> [Directions for this task] Among the entries below, one stretch runs from the line that contains "Freguesias (38, 644)" through the line that contains "Lambéria,… (170, 187)". Repeat that stretch exactly, ends included, and only that.

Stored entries
::::::::

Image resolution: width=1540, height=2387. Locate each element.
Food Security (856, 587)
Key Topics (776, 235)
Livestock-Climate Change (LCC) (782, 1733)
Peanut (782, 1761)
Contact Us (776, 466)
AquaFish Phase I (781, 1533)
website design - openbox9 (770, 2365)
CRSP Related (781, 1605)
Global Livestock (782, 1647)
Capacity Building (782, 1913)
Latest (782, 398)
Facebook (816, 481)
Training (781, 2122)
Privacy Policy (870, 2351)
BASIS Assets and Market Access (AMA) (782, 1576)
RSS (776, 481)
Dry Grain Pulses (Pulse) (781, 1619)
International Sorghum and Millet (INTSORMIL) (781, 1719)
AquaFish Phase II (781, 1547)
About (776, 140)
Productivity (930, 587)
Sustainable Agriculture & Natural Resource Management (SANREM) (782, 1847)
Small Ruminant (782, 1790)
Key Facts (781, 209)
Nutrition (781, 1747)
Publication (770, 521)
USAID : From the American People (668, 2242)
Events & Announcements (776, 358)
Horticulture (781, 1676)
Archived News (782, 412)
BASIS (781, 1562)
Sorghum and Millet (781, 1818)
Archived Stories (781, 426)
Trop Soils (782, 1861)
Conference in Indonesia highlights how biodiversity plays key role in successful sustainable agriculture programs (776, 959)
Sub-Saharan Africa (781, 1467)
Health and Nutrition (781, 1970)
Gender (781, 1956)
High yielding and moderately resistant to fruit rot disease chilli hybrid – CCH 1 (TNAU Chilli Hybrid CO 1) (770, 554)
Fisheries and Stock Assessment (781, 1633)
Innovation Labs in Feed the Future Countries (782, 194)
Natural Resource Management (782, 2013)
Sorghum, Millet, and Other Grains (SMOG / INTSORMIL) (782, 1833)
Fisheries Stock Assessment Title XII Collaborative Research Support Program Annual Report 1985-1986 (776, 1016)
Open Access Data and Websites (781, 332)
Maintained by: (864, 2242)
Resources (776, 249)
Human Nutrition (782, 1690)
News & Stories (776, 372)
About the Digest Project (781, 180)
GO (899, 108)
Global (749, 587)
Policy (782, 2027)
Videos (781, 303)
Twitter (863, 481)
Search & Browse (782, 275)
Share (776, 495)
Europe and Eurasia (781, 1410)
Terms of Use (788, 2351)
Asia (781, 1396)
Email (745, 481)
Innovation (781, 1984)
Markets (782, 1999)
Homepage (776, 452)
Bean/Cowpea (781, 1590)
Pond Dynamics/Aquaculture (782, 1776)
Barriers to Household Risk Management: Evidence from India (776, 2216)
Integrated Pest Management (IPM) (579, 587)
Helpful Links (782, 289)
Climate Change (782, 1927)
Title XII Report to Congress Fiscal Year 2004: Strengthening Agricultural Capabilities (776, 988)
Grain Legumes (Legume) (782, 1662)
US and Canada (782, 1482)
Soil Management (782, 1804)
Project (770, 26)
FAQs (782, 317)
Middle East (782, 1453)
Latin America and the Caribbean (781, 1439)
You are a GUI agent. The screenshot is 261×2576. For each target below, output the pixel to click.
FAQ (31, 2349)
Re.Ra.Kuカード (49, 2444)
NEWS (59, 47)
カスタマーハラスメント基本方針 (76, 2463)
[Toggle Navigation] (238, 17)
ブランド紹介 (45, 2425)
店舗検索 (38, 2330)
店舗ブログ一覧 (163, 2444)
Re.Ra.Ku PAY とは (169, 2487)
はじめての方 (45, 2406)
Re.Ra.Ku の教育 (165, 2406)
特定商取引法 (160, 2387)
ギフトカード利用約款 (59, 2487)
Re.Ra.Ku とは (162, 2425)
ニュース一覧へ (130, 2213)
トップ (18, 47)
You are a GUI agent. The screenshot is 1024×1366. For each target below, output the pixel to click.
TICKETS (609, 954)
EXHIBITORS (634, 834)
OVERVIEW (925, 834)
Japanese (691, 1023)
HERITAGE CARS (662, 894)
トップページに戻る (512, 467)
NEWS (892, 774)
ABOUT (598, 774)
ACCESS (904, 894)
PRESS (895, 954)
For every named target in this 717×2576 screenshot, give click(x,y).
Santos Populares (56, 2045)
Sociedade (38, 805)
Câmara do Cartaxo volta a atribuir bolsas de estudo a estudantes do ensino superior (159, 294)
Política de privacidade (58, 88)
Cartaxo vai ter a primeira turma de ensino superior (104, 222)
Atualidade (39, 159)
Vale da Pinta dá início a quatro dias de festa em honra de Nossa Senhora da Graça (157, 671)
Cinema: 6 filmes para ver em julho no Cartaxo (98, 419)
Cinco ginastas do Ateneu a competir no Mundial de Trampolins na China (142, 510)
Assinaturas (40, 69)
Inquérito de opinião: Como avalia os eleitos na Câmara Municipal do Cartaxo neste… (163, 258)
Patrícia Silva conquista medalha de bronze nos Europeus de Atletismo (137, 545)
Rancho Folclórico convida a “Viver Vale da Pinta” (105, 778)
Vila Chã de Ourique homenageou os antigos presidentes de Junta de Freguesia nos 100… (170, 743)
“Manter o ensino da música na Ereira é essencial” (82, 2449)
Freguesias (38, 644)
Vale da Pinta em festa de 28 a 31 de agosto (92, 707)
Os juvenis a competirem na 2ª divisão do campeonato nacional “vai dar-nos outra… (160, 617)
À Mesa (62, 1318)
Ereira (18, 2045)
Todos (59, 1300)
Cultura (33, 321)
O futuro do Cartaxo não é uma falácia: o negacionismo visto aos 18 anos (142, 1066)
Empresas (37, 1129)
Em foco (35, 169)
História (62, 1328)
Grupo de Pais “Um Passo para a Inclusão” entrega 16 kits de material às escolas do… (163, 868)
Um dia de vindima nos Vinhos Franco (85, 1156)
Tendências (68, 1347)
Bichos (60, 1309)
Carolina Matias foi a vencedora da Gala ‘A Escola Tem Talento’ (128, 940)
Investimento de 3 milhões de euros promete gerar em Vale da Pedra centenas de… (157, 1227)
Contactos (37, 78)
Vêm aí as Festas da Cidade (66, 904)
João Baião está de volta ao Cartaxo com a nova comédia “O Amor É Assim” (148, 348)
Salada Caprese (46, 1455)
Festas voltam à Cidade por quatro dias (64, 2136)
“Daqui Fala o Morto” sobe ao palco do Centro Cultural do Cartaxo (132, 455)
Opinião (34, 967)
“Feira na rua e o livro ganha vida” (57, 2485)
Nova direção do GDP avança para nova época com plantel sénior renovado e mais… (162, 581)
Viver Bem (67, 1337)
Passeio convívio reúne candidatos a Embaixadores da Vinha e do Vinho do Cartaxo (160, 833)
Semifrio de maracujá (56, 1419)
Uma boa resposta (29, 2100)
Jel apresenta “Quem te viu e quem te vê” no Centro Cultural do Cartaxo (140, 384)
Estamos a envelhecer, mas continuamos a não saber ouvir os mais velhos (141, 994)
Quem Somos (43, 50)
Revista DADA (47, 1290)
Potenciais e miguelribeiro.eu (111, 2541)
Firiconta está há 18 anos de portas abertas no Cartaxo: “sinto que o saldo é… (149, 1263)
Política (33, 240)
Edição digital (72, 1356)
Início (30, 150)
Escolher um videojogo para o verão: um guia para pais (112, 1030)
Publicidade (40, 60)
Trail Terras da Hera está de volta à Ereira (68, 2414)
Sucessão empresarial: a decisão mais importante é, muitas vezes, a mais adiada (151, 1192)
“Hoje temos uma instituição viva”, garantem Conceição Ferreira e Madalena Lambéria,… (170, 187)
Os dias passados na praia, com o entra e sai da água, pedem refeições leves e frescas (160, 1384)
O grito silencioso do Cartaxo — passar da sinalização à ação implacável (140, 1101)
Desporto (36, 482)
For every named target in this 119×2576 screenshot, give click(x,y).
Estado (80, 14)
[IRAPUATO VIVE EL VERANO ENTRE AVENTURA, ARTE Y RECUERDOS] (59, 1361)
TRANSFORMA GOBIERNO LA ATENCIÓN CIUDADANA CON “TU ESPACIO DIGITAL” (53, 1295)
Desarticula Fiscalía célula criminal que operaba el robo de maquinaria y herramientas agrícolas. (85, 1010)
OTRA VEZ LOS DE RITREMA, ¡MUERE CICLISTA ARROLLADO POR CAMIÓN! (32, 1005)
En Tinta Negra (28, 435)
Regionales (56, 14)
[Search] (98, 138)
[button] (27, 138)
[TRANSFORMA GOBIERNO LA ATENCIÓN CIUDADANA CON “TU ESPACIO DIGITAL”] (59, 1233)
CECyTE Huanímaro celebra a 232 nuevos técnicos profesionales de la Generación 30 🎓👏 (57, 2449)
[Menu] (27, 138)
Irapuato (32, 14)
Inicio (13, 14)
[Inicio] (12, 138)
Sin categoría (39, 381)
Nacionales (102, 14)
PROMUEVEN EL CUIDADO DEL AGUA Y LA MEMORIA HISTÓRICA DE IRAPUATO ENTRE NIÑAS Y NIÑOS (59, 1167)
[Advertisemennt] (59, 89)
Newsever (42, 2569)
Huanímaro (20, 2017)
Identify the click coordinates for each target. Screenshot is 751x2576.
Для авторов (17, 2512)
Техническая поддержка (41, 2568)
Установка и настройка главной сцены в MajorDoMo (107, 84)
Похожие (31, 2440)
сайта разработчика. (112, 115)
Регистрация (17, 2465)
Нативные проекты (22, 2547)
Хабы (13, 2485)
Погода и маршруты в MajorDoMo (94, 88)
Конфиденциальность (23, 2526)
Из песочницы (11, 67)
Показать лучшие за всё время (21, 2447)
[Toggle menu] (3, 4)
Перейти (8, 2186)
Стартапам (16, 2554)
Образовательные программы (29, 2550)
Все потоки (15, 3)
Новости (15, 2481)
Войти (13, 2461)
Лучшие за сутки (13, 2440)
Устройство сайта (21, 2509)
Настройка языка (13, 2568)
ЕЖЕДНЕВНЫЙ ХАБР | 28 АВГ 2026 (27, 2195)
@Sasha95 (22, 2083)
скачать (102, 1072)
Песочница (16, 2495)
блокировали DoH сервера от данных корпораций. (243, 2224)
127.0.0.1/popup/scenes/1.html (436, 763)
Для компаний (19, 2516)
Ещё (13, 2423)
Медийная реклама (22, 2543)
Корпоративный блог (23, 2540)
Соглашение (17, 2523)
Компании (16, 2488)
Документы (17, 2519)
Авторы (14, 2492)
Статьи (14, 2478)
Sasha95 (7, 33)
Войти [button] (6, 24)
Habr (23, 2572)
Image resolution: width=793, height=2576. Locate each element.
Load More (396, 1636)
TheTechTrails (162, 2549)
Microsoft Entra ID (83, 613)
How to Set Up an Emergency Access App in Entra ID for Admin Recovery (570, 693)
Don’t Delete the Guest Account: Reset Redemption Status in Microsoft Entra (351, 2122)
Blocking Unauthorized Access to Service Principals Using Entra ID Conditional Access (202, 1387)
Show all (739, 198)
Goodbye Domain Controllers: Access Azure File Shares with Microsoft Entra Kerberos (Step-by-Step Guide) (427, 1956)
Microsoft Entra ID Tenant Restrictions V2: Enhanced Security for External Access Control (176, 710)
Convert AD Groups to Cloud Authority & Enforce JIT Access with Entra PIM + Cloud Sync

::::::::

> [Completed exercise]
Freguesias (38, 644)
Vale da Pinta em festa de 28 a 31 de agosto (92, 707)
Os juvenis a competirem na 2ª divisão do campeonato nacional “vai dar-nos outra… (160, 617)
À Mesa (62, 1318)
Ereira (18, 2045)
Todos (59, 1300)
Cultura (33, 321)
O futuro do Cartaxo não é uma falácia: o negacionismo visto aos 18 anos (142, 1066)
Empresas (37, 1129)
Em foco (35, 169)
História (62, 1328)
Grupo de Pais “Um Passo para a Inclusão” entrega 16 kits de material às escolas do… (163, 868)
Um dia de vindima nos Vinhos Franco (85, 1156)
Tendências (68, 1347)
Bichos (60, 1309)
Carolina Matias foi a vencedora da Gala ‘A Escola Tem Talento’ (128, 940)
Investimento de 3 milhões de euros promete gerar em Vale da Pedra centenas de… (157, 1227)
Contactos (37, 78)
Vêm aí as Festas da Cidade (66, 904)
João Baião está de volta ao Cartaxo com a nova comédia “O Amor É Assim” (148, 348)
Salada Caprese (46, 1455)
Festas voltam à Cidade por quatro dias (64, 2136)
“Daqui Fala o Morto” sobe ao palco do Centro Cultural do Cartaxo (132, 455)
Opinião (34, 967)
“Feira na rua e o livro ganha vida” (57, 2485)
Nova direção do GDP avança para nova época com plantel sénior renovado e mais… (162, 581)
Viver Bem (67, 1337)
Passeio convívio reúne candidatos a Embaixadores da Vinha e do Vinho do Cartaxo (160, 833)
Semifrio de maracujá (56, 1419)
Uma boa resposta (29, 2100)
Jel apresenta “Quem te viu e quem te vê” no Centro Cultural do Cartaxo (140, 384)
Estamos a envelhecer, mas continuamos a não saber ouvir os mais velhos (141, 994)
Quem Somos (43, 50)
Revista DADA (47, 1290)
Potenciais e miguelribeiro.eu (111, 2541)
Firiconta está há 18 anos de portas abertas no Cartaxo: “sinto que o saldo é… (149, 1263)
Política (33, 240)
Edição digital (72, 1356)
Início (30, 150)
Escolher um videojogo para o verão: um guia para pais (112, 1030)
Publicidade (40, 60)
Trail Terras da Hera está de volta à Ereira (68, 2414)
Sucessão empresarial: a decisão mais importante é, muitas vezes, a mais adiada (151, 1192)
“Hoje temos uma instituição viva”, garantem Conceição Ferreira e Madalena Lambéria,… (170, 187)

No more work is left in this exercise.